Ok people, no one can compel me to read French like the one and only Véronique Bergeron, once ProWomanProLife blogger, now over at Vie De Cirque.
Here’s a little bit from her bio on our site:
Bergeron got pregnant with her first child at 21 while in law school. “As soon as the little line turned blue, it became clear that what I thought would be a no-brainer – abortion — was really excruciating,” says Bergeron. Another formative influence was the complete and utter disbelief of her peers that she would do something so stupid as to “keep” the baby and ruin her professional life. “That’s when I realized that women may have been liberated but liberation was achieved by excluding their reproductive abilities. I advocate for a complete liberation of women that includes the fact that they bear and deliver children.”
This is the birth story of her first daughter. Even if you don’t read the post, please do scroll through the pictures. It’s like a photo-journal. We end with a beautiful photo of her daughter. (This embryo, so irrelevant, well, it became a person. Imagine that.)

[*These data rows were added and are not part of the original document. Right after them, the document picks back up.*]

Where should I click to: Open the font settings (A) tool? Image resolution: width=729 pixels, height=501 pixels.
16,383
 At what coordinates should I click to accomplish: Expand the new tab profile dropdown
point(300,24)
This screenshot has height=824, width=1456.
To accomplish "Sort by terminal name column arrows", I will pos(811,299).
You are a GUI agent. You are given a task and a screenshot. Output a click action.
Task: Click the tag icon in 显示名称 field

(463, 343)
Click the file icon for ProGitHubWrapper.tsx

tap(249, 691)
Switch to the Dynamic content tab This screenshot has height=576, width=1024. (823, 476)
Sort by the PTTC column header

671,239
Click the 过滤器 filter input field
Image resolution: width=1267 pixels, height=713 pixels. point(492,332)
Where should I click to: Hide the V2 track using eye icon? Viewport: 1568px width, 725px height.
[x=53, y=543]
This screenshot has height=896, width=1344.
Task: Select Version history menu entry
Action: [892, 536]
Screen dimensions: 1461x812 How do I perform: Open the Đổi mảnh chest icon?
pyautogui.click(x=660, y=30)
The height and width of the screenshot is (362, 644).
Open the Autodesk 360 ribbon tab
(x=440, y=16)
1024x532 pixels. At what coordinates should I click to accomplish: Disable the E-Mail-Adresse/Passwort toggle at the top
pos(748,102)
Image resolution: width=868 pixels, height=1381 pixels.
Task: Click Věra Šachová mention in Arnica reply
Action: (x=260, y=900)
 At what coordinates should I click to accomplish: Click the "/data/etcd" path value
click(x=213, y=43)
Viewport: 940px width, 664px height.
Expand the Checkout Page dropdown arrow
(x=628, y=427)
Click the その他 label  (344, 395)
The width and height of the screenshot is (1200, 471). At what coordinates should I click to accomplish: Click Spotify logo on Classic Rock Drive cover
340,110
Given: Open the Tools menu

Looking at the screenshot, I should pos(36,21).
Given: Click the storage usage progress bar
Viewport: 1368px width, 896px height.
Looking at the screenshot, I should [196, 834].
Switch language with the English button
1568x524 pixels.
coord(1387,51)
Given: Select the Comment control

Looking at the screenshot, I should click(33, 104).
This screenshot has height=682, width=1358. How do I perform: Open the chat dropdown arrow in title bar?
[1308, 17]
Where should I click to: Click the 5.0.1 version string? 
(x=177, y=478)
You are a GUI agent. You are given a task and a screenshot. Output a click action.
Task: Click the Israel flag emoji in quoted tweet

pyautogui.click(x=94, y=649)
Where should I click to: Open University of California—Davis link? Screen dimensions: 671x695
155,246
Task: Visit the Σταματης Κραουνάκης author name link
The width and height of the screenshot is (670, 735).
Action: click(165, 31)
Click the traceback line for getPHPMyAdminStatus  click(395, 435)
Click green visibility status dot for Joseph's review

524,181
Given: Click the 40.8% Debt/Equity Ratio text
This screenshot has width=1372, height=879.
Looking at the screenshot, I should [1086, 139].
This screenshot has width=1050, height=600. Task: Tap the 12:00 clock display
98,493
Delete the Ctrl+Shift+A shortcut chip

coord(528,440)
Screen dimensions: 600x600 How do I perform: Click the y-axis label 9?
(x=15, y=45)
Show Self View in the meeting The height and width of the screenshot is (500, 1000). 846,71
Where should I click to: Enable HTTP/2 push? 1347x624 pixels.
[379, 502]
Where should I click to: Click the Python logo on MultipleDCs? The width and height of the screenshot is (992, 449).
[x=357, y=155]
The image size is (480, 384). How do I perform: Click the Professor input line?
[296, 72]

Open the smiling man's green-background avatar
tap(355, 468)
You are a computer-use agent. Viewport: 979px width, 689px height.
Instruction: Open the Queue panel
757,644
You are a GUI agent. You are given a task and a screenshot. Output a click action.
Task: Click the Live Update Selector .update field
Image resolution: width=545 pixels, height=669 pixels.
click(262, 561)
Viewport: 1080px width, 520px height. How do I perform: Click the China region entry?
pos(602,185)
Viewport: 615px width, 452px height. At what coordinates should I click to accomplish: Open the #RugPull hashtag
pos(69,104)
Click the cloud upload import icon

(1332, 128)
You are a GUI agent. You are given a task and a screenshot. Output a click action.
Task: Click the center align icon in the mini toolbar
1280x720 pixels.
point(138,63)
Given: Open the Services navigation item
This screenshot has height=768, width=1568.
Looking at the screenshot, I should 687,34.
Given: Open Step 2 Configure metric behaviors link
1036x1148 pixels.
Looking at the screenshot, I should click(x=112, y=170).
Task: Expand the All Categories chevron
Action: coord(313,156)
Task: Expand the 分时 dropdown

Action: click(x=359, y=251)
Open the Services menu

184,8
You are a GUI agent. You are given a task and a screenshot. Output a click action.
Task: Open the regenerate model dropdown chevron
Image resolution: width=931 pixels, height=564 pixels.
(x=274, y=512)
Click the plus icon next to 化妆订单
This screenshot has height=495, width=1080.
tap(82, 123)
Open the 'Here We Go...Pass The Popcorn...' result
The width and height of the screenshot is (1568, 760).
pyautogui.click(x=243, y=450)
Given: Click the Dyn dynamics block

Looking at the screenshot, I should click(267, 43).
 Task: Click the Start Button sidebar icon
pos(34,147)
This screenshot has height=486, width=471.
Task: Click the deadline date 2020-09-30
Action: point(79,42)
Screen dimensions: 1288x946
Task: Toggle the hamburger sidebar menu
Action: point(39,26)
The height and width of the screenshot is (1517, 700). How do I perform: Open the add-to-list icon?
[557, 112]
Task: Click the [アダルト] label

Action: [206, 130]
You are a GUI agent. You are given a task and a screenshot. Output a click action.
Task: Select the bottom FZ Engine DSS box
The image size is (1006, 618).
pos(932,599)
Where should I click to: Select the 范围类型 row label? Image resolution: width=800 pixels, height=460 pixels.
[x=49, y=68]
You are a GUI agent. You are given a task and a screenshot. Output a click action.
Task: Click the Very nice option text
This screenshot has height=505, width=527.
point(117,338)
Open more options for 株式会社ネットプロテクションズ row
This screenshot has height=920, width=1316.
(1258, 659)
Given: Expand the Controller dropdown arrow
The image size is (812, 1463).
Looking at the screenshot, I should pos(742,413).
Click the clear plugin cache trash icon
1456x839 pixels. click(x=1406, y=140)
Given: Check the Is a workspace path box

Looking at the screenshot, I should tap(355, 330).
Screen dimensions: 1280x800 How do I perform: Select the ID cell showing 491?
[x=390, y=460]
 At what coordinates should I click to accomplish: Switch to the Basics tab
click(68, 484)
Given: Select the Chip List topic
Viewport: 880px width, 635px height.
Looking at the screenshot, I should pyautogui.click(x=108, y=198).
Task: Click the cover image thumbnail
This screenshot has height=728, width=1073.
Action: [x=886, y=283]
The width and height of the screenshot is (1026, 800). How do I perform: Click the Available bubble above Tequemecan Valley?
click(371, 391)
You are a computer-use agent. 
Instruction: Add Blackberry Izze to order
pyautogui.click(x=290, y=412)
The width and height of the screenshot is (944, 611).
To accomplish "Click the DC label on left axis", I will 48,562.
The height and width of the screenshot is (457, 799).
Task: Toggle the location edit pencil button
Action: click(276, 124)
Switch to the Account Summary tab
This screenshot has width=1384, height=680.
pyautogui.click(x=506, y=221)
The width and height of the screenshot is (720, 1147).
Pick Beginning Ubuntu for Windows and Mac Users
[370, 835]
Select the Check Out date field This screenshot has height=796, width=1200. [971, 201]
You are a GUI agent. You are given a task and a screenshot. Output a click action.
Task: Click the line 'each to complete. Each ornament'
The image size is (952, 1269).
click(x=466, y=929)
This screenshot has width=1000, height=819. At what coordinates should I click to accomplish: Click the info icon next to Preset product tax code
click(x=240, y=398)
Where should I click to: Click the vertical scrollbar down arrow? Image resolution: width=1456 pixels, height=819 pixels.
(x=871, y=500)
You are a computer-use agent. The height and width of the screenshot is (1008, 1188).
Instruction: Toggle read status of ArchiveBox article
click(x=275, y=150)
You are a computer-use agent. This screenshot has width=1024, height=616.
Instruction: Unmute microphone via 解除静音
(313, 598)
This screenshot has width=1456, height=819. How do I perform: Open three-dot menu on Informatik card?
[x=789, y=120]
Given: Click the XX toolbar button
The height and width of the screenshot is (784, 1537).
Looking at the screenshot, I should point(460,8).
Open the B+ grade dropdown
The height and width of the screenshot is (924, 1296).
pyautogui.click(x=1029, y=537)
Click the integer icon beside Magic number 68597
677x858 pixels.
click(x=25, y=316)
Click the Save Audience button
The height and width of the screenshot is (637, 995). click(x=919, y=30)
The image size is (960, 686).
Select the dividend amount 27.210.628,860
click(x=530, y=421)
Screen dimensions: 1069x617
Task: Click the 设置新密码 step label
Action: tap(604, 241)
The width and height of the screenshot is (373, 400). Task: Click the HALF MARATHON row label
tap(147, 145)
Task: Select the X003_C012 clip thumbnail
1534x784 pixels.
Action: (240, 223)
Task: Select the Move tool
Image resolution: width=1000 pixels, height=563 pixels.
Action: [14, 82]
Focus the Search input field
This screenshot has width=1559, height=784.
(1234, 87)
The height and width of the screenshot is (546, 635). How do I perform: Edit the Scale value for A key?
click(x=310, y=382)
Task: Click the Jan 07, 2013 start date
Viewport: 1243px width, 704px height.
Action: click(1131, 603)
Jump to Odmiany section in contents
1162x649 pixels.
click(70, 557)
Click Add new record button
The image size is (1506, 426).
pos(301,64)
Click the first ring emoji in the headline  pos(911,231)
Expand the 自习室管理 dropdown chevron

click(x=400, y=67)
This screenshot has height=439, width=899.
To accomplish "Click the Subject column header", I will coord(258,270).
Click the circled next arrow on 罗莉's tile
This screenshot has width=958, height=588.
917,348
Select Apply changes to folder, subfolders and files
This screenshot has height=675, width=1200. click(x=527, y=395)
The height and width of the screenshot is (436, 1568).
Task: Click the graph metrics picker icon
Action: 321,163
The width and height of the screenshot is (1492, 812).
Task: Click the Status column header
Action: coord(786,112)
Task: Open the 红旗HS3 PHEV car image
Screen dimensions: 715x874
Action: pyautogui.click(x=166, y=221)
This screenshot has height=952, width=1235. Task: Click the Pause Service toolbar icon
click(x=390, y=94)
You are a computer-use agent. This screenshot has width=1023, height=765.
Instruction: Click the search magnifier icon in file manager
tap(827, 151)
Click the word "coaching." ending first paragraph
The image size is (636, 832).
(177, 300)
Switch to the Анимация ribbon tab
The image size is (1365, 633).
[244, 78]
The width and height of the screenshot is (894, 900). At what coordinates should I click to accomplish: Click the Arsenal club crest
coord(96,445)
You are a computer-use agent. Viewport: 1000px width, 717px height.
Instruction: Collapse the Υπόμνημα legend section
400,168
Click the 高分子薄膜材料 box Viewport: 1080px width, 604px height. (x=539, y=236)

Please also note that I scroll through the photos and I see a young Véronique. And I consider myself at 22. And I consider that I wouldn’t likely have had the maturity level or courage to keep the baby. Therefore, no judgment here on those women/girls who do have abortions. Just a sense of wanting more and wishing we had more role models like Véronique.








Oh! La Vie est grande! Sa fille est une preuve.
Thanks for the link Andrea! I love hearing again from PWPL readers who visit my blog! For your English readers, the story is very straighforward. I got pregnant. I got married. My husband left to work overseas. He came back. I had the baby with no drugs and it was an empowering experience. I became the Queen of the Universe (that’s how it felt like anyway). I struggled to breastfeed. I received a can of formula and a bottle in the mail from Enfalac’s department of breastfeeding unhelpfulness and sales. I decided not to let them win. I persevered and breastfed for a year, which was also very empowering. Today, my daughter turns 17. She is a bright, hard-working, young lady, and while we are encouraged to compliment girls on other things than their looks, well, she is a stunning beauty. A textbook “melancholic” with a “choleric” streak. She hopes to study medicine and become a neonatologist. I am immensely thankful to be her mother.
“This embryo, so irrelevant, well, it became a person.”
She was already a person. But I’m sure you know that. You probably meant to say that she developed into a larger more mature human being, ie. an adult.